On continua à voyager de la sorte jusqu’à ce qu’on arrivât au Caire. Mais, avant d’entrer en ville, on s’arrêta dans le faubourg de Zaïdaniah, et le vizir fit de nouveau sortir Hassan de la caisse, et le fit traîner devant lui. Et alors il dit : « Qu’on m’amène vite un charpentier ! » Et le charpentier vint, et le vizir lui dit : « Prends la mesure en long et en large de cet homme, et dresse tout de suite un poteau à sa taille, et adapte ce poteau à un chariot traîné par une paire de buffles ! » Et Hassan épouvanté s’écria : « Seigneur ! Que vas-tu faire de moi ? » Et il répondit : « Te clouer au pilori, et te faire ainsi entrer en ville pour être en spectacle à tous les habitants ! » Et Hassan s’écria : « Mais quel est le crime qui mérite une telle punition ? » Alors le vizir Chamseddine lui dit : « Pour la négligence que tu as apportée dans la préparation du plat de grenades ! Tu n’y as pas mis assez de condiments ni assez de parfums ! » À ces mots Hassan Badreddine se frappa les joues et s’écria : « Ya Allah ! et c’est là mon crime ? Et c’est pour cela que tu m’as fait subir ce long supplice du voyage, et que tu ne m’as donné à manger qu’une fois par jour, et que maintenant tu veux me clouer sur le poteau ? » Et le vizir, fort gravement, répondit : « Mais certainement, c’est à cause du manque d’assaisonnement ! Mais oui ! »

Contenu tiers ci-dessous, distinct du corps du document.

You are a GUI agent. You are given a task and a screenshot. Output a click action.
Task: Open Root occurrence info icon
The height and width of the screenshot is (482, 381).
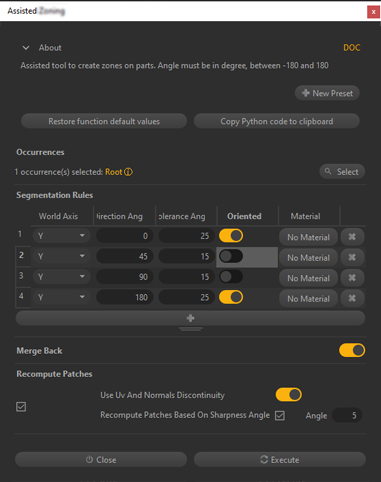pos(128,172)
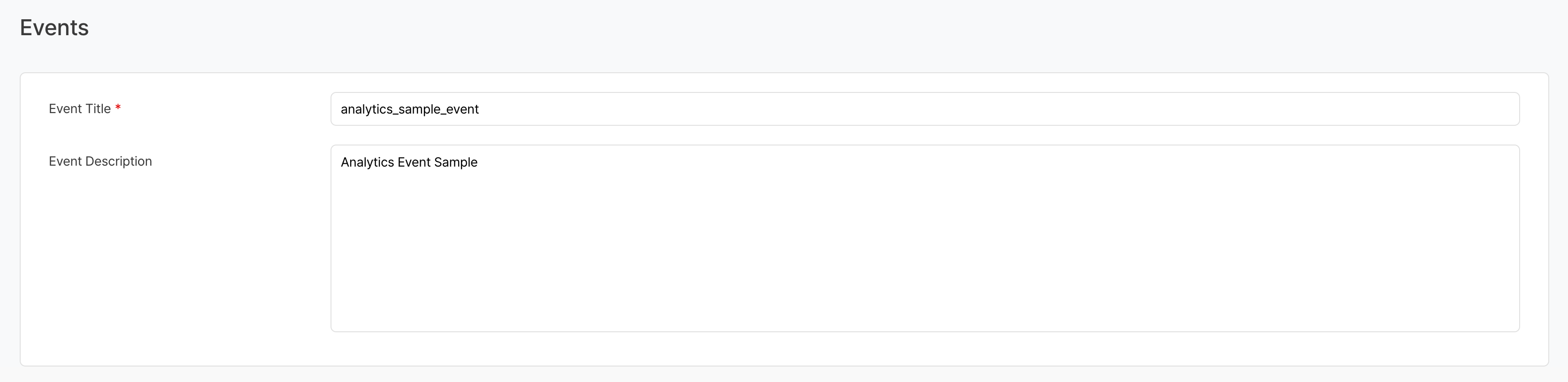Click the word "Title" in the field label

[98, 109]
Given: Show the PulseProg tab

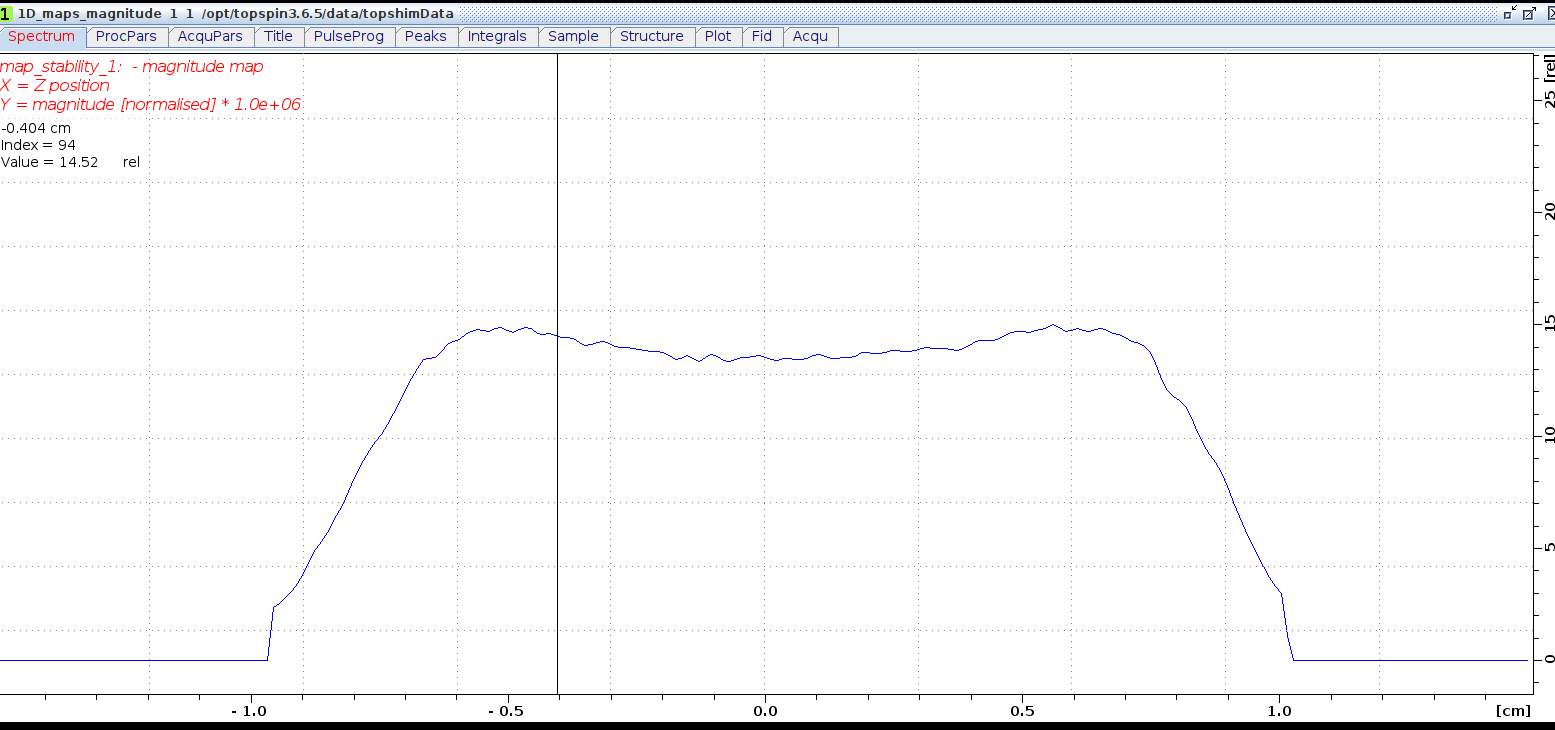Looking at the screenshot, I should click(348, 36).
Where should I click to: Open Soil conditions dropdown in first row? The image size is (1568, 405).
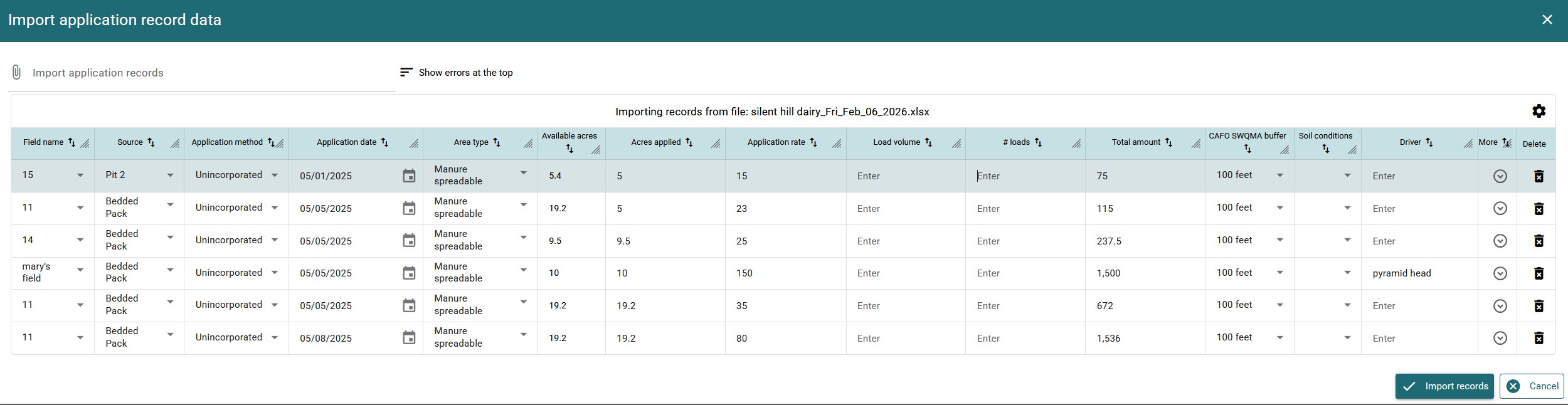(x=1347, y=176)

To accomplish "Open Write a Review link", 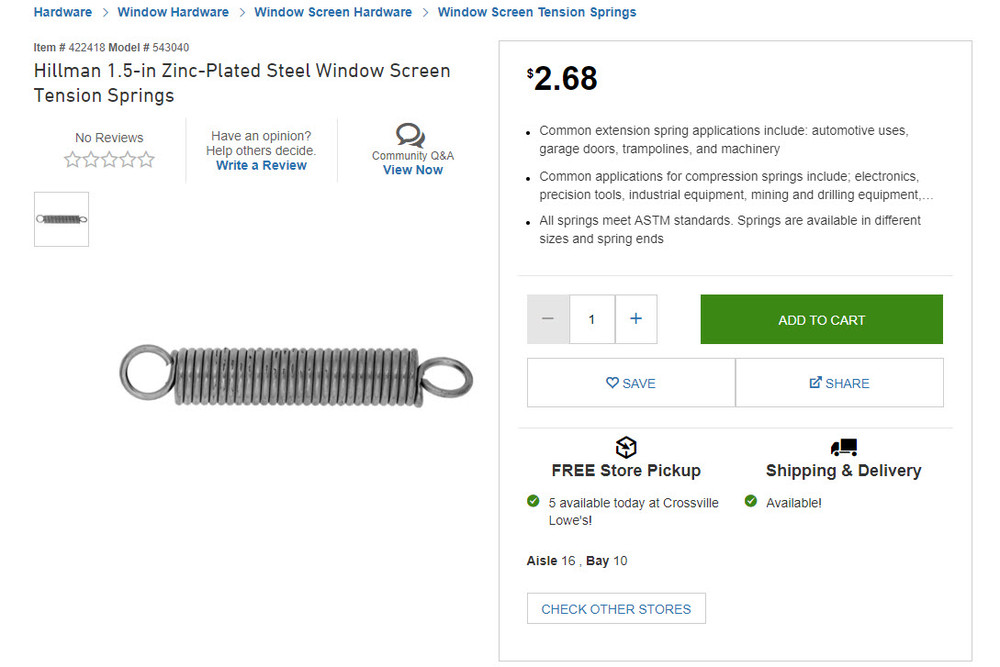I will tap(261, 165).
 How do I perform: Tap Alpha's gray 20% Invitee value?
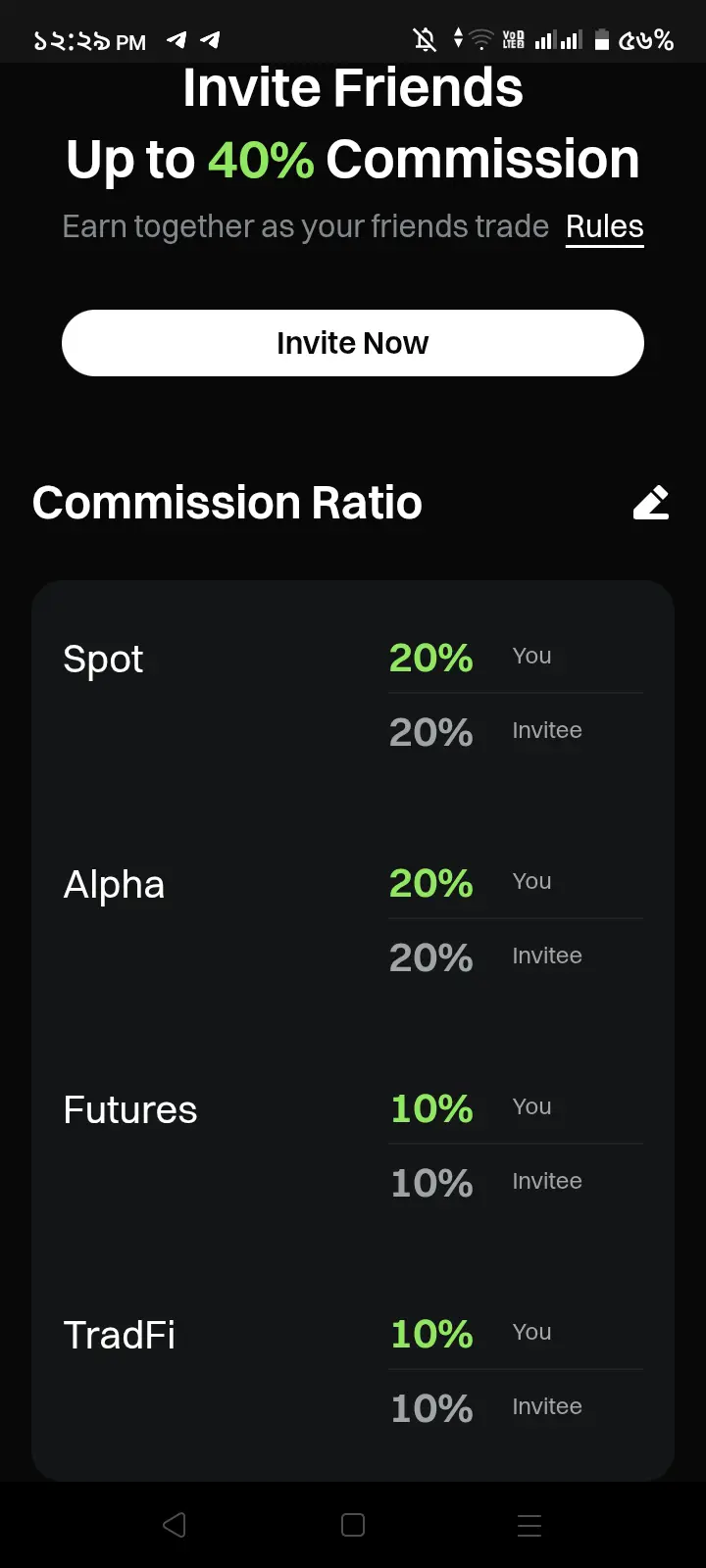431,957
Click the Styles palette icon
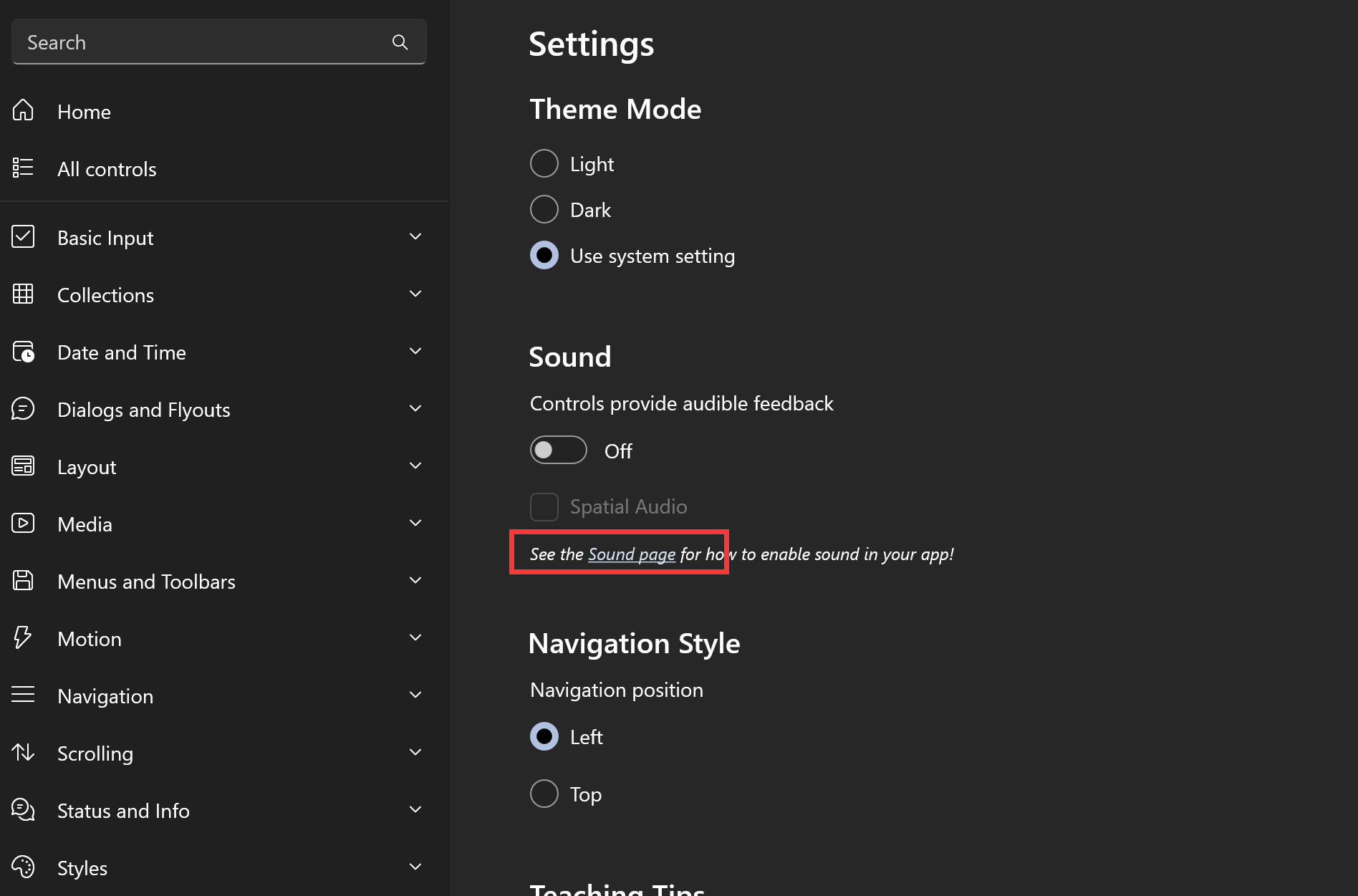1358x896 pixels. click(23, 867)
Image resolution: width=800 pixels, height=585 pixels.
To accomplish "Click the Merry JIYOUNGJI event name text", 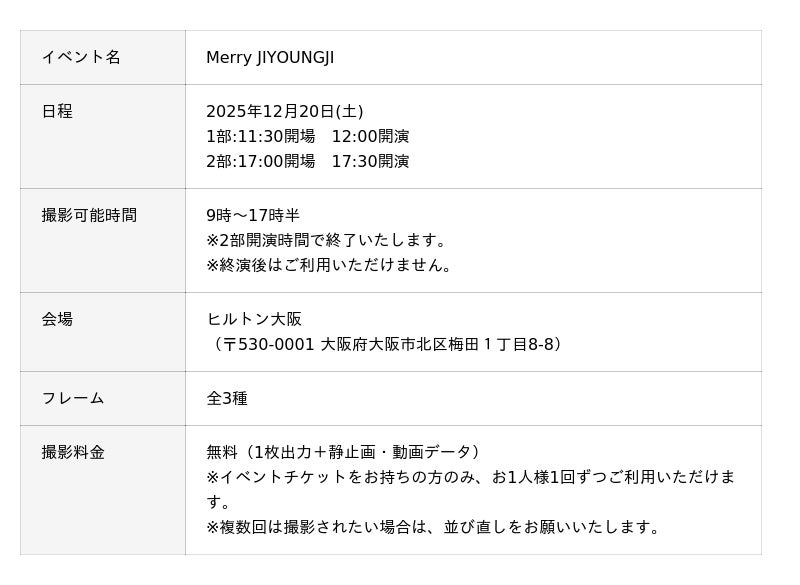I will pyautogui.click(x=270, y=57).
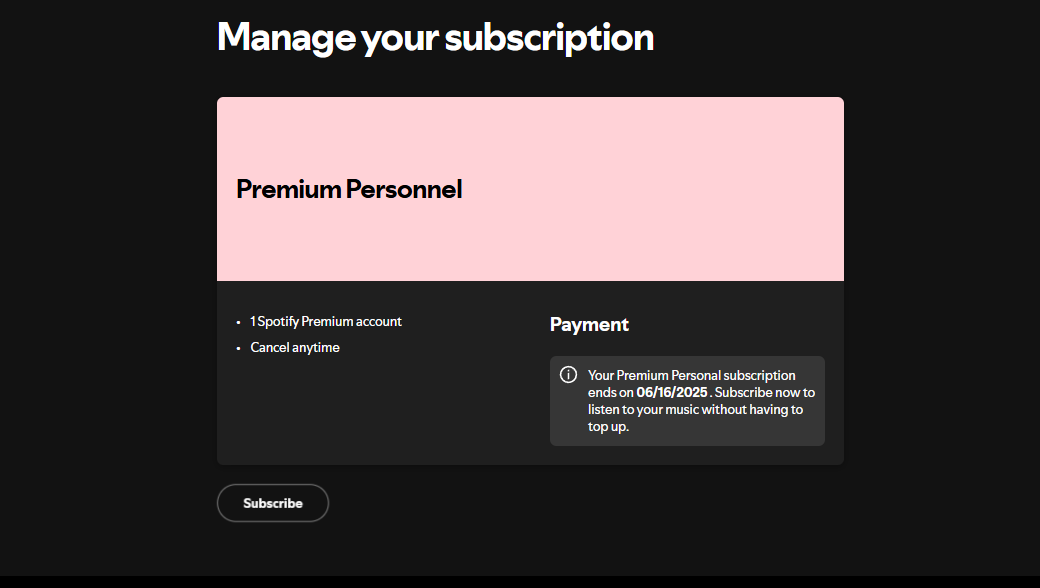Screen dimensions: 1040x588
Task: Click the word Premium in plan title
Action: (x=289, y=189)
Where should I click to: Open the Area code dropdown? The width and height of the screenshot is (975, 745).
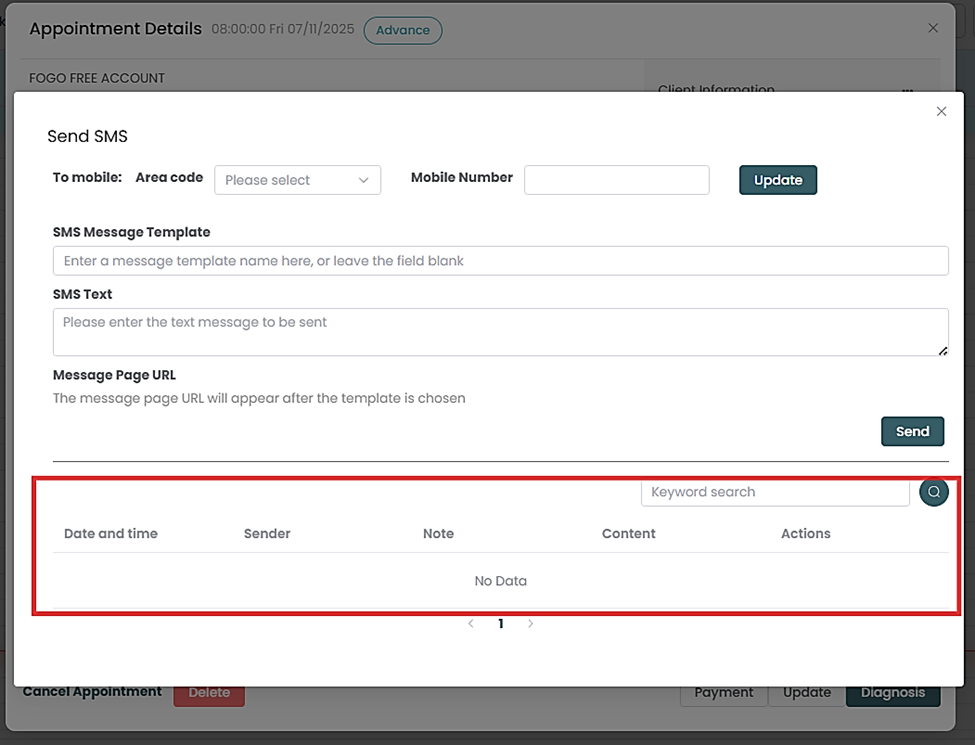[x=297, y=180]
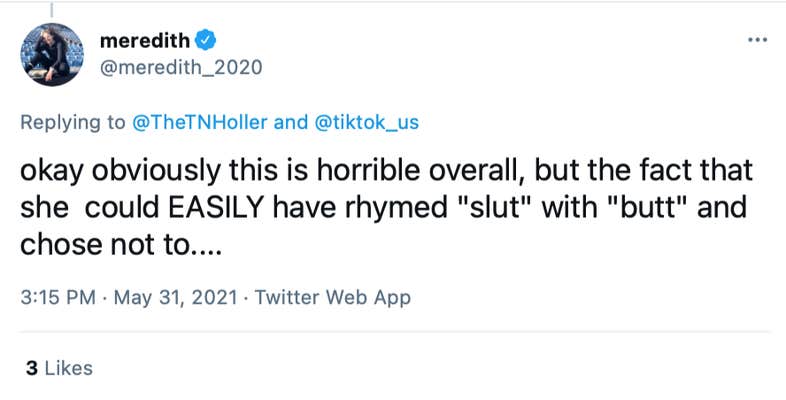Click the display name "meredith"

(148, 41)
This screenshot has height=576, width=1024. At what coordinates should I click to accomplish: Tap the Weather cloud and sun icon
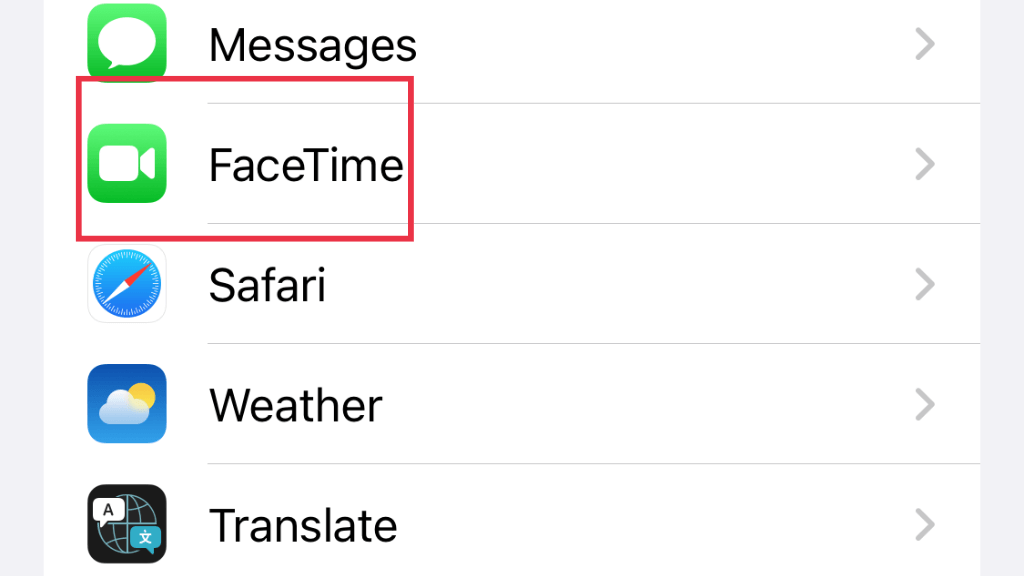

Alors Hassan Badreddine fut à la limite de la stupéfaction, et leva les mains vers le ciel, et se mit à réfléchir profondément ! Et le vizir lui dit : « À quoi penses-tu ? » Il répondit : « Oh ! pas à grand chose ! Simplement aux imbéciles dont tu es certes le chef ! Car, si tu n’étais pas le premier des imbéciles, tu ne me traiterais pas de la sorte pour une pincée d’aromates en moins dans un plat de grenades ! » Et le vizir lui dit : « Mais faut-il encore que je t’apprenne à ne plus récidiver ! Or, pour cela, il n’y avait que ce moyen-là ! » Et Hassan Badreddine lui dit : « En tout cas tes agissements à mon égard sont un crime bien plus considérable ! Et tu devrais te châtier toi-même le premier ! » Alors le vizir lui répondit : « Il n’y a pas à dire, c’est la croix qu’il te faut ! »

Pendant cette conversation, le charpentier, à côté d’eux, continuait à confectionner le bois du supplice et de temps en temps coulait sur Hassan un regard à la dérobée, comme pour lui dire : « Hou ! tu ne l’as pas volé ! »

Sur ces entrefaites, la nuit tomba. Alors on se saisit de Hassan et on lui fit réintégrer sa caisse. Et le vizir lui cria : « C’est pour demain, ton crucifiement ! » Puis il attendit quelques heures, jusqu’à ce que Hassan se fût endormi dans la caisse. Alors il fit charger la caisse à dos de chameau, et donna l’ordre du départ, et on marcha jusqu’à ce qu’on arrivât enfin à la maison, au Caire !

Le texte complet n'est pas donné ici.